You can group co-workers together without much forethought, but don’t expect that group to magically turn into a team. Strong teams are built on a foundation of trust. In baseball, clear communication between pitcher and catcher is indispensable to dealing effectively with batters. Hand signals given by the catcher indicate whether the pitcher should deliver a fastball, curveball, slider, or changeup pitch. A substantial amount of trust must underlie this relationship.


Teams function at their best when communication and trust are strong.

In the workplace, lack of trust among team members leads to inefficiency and dysfunction. Maybe one team member doubts another’s ability to understand a task, and the doubter ends up trying to compensate without even discussing things first. Trust requires honest communication and learning not to second-guess others. When a team is well-equipped with trust, people are willing to go above and beyond to reach goals. Such willingness largely depends on upon easy, effective communication.

What Is Trust?

Most of us know trust when we see it, but it’s not that easy to define. Trust is built on knowledge or belief that a person is knowledgeable, honest, and has honorable intentions. It develops when people interact with each other and are pleased with the results, whether the “results” are friendship, service, or completion of a work task on time and with excellence.
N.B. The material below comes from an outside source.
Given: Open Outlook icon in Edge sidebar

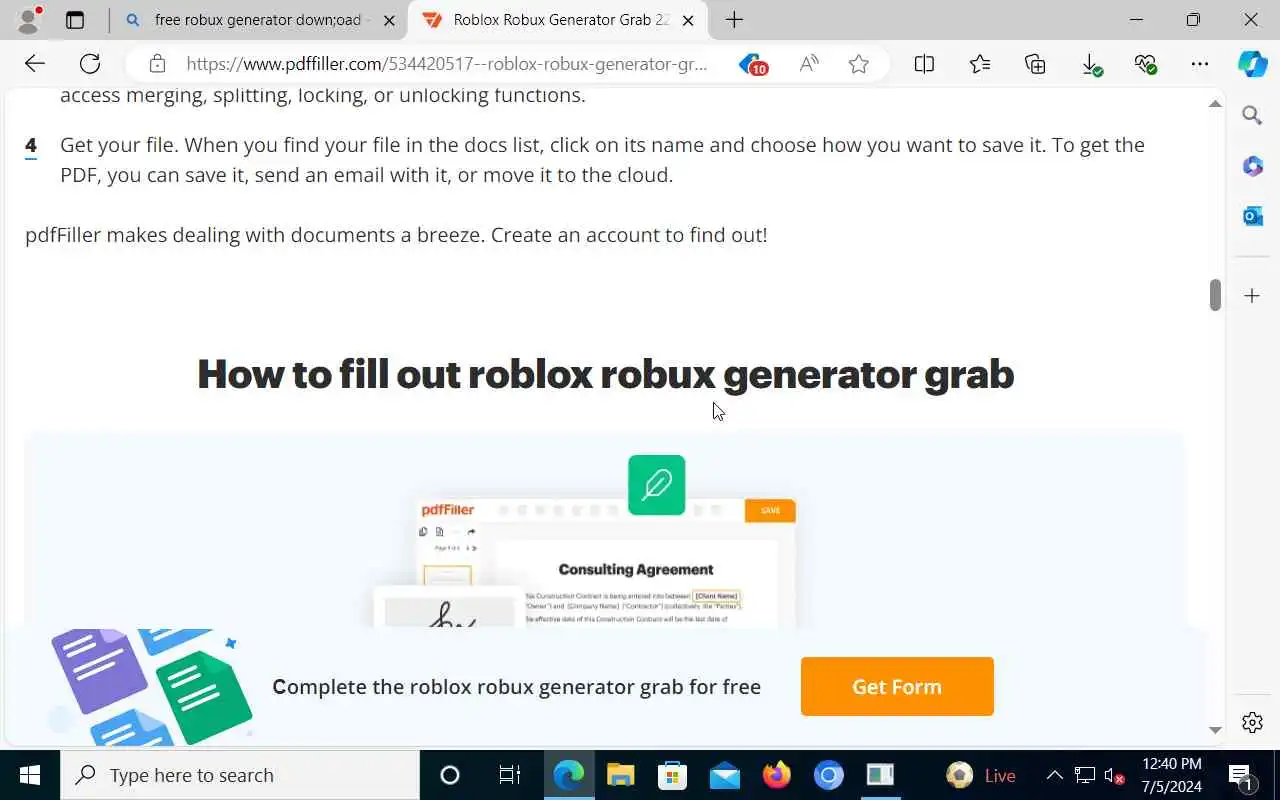Looking at the screenshot, I should 1253,216.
A relationship between team members may begin based on assignment or reference, but real trust is earned when each party is happy with the quality of the others’ decisions and when team members believe the team is acting in everyone’s best interests.

Leaders Who Inspire Trust Get Better Results

Maybe there once was a time when leaders could be confident their position automatically made people compliant with their demands, but the workplace isn’t so much like that anymore. People want leaders who have earned their trust, and the leaders that do this get better results. For one thing, leaders who inspire trust tend to be skilled at trusting themselves, and are less likely to micromanage their team. And when a leader demonstrates trustworthiness, he or she follows clear values and principles that make sense for the company, rather than following egocentric motives that are only self-beneficial.
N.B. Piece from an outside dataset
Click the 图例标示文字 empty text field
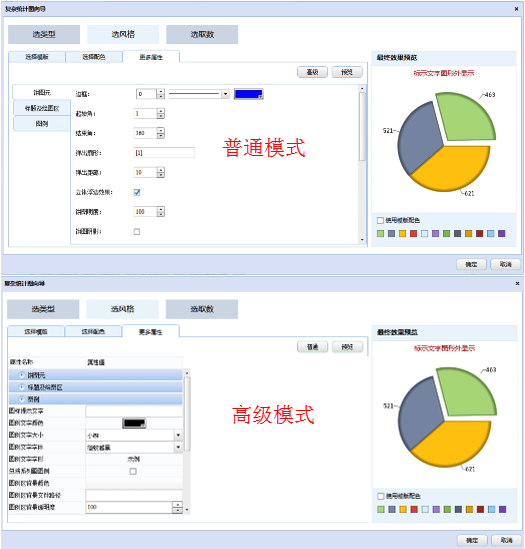525x549 pixels. 134,411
Lack of Trust Can Be Disastrous

On the flip side, the absence of trust in the work environment can be devastating. It is in these group settings where suspicion, backstabbing, and jockeying for position and favor triumph over getting actual productive work done. The leader who doesn’t trust team members tends not to be trusted by them either. Furthermore, non-trusting leaders are prone to micromanaging and generally treating team members like children rather than professionals. The end result is a group that spends as much time watching their backs as they do accomplishing goals, which isn’t a good use of resources.


Outstanding team leaders encourage reasonable risk-taking.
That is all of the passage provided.